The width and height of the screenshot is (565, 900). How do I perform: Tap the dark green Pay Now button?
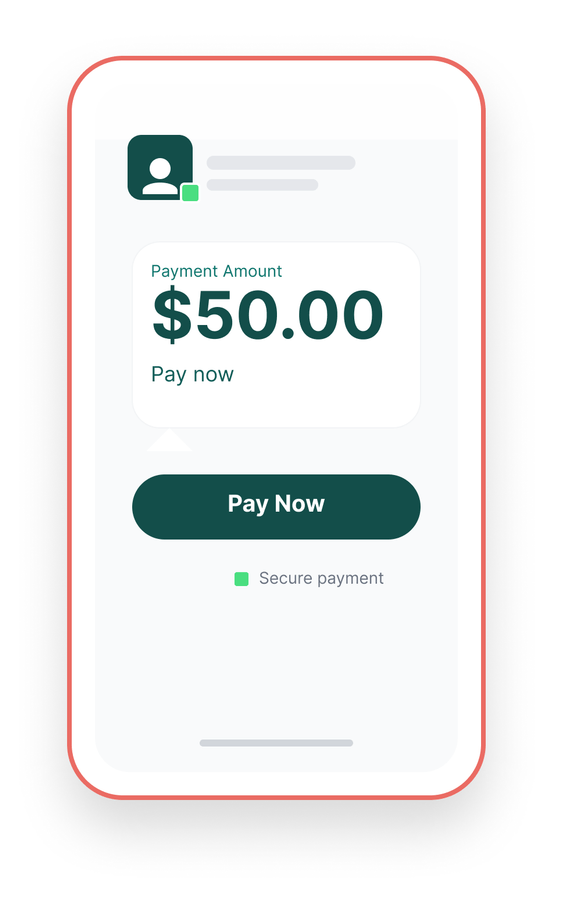276,506
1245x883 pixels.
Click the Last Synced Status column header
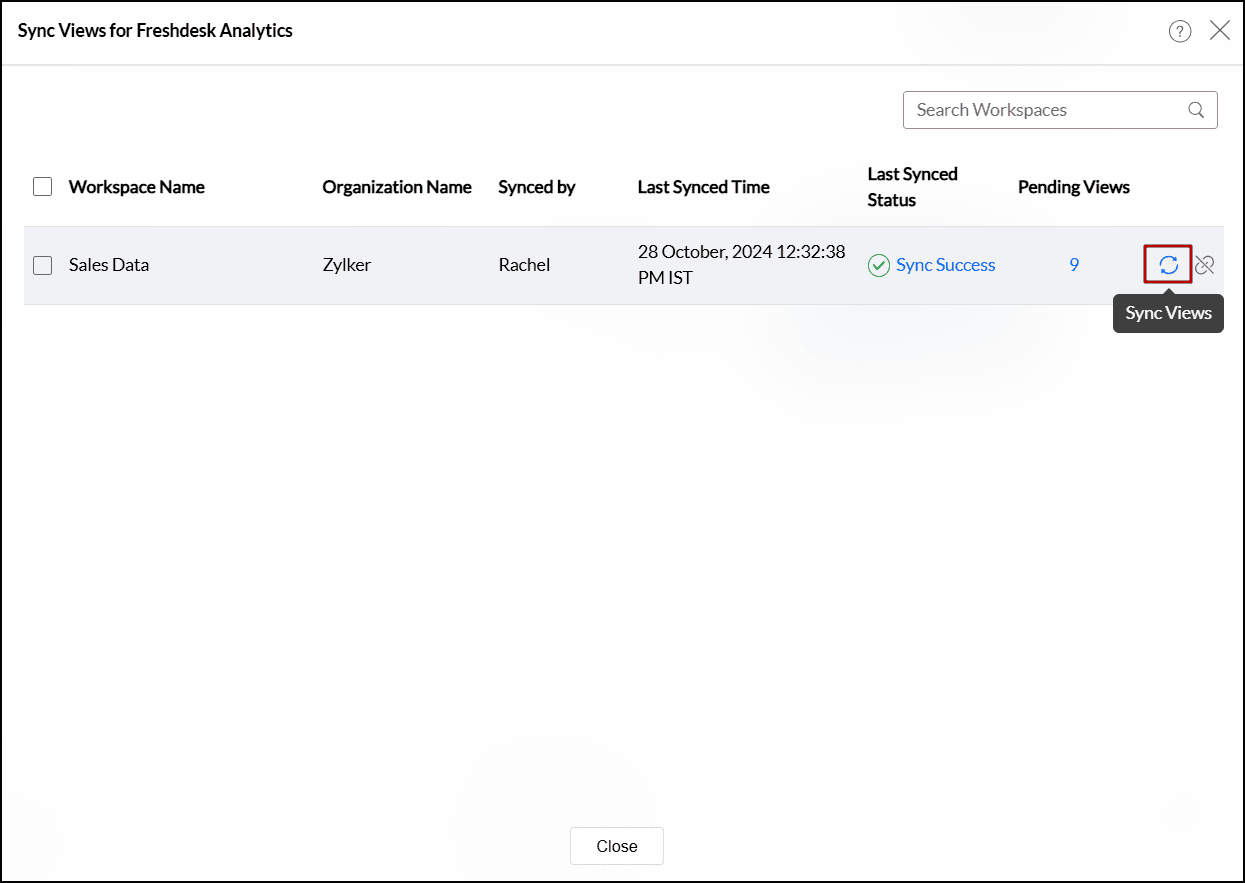[912, 187]
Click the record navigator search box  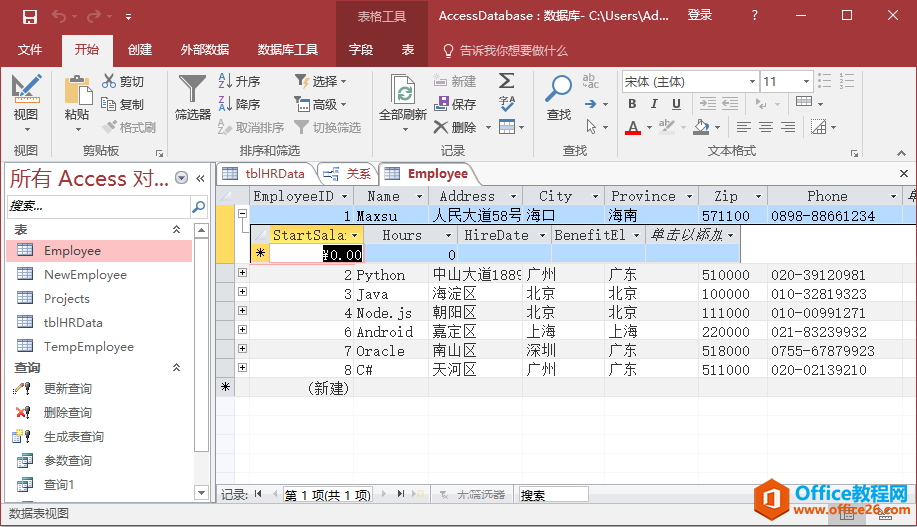(552, 494)
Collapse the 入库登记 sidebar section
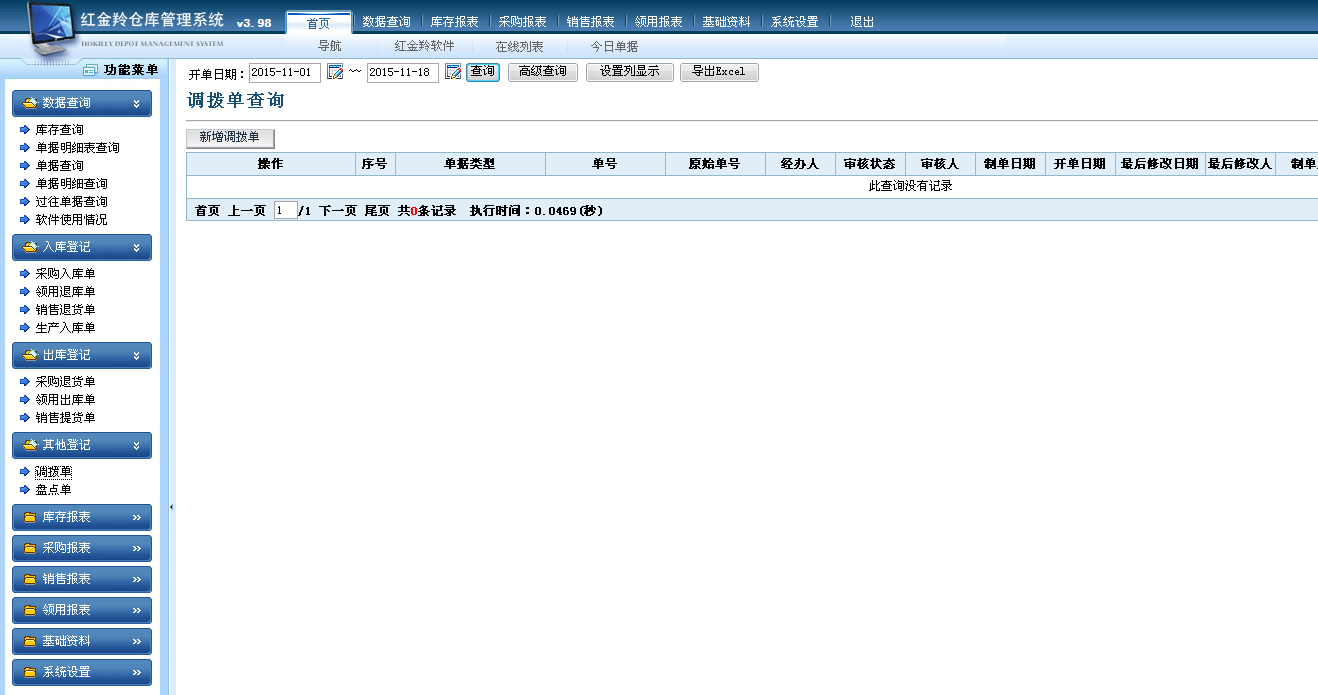 (x=136, y=247)

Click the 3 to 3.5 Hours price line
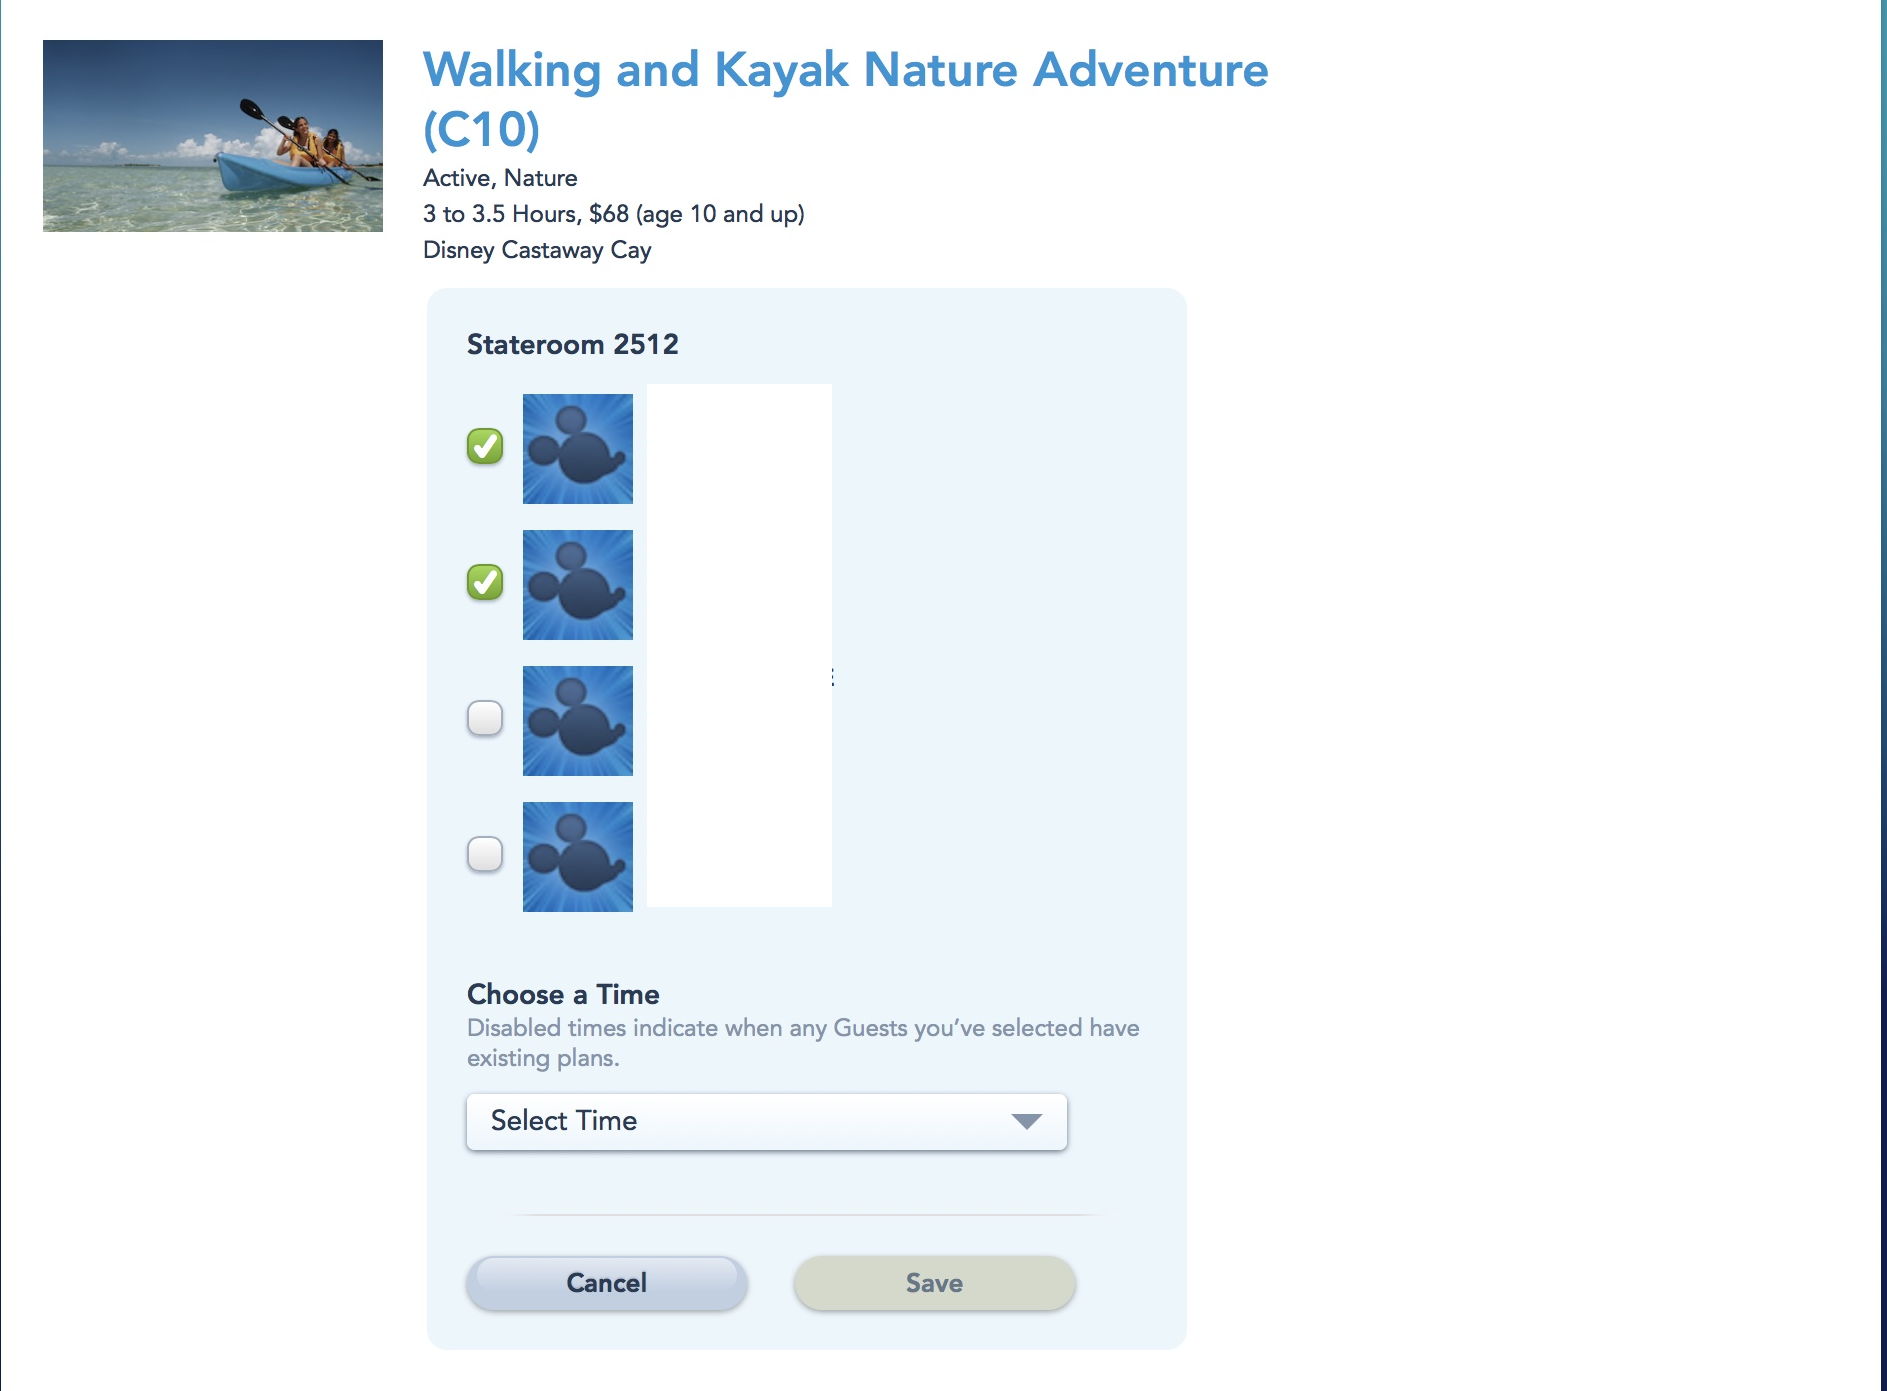pyautogui.click(x=613, y=214)
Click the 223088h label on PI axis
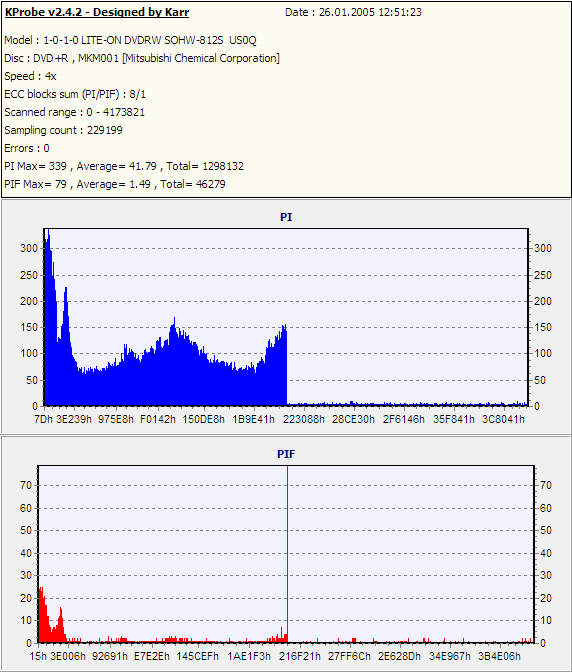This screenshot has width=572, height=672. point(304,419)
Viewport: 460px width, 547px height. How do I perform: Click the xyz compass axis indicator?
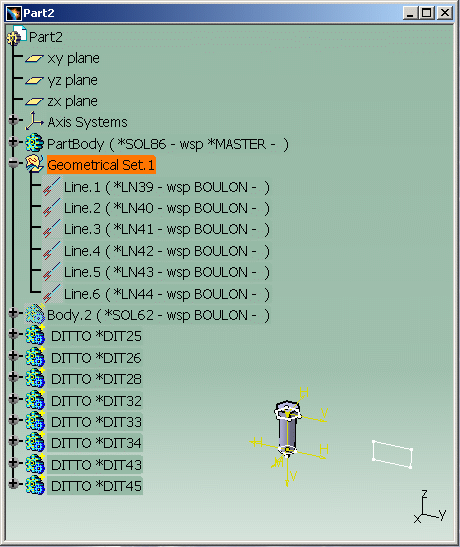[x=430, y=507]
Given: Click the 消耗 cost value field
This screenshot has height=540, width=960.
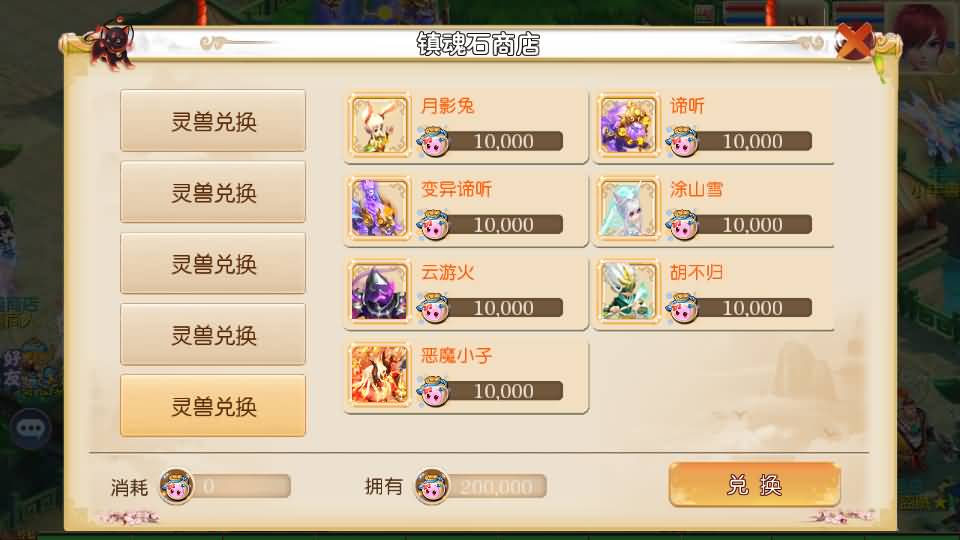Looking at the screenshot, I should [x=239, y=486].
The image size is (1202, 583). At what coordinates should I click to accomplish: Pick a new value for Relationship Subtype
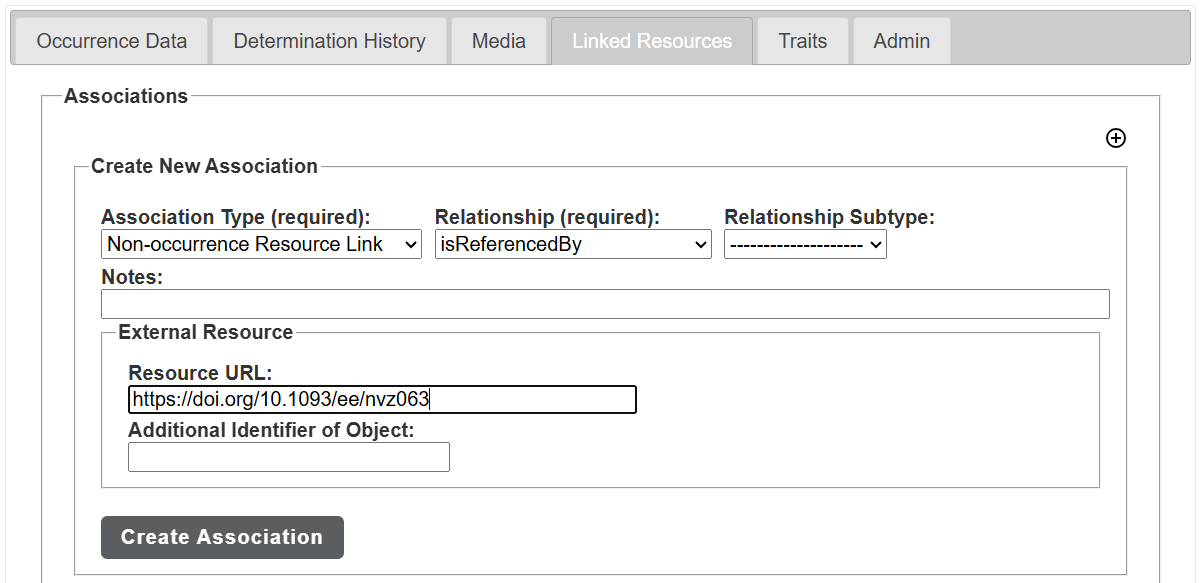click(x=805, y=244)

——

== DIRECTIONS FOR THIS TASK ==
Please retype only the lines from the line that holds "This screenshot has height=540, width=960." through the end of the records, exactly as they stand, and drop every picture.

== WRITTEN SOLUTION ==
This screenshot has height=540, width=960.
Looking at the screenshot, I should [x=239, y=486].
The image size is (1202, 583). At what coordinates should I click to accomplish: Pick a new value for Relationship Subtype
click(x=805, y=244)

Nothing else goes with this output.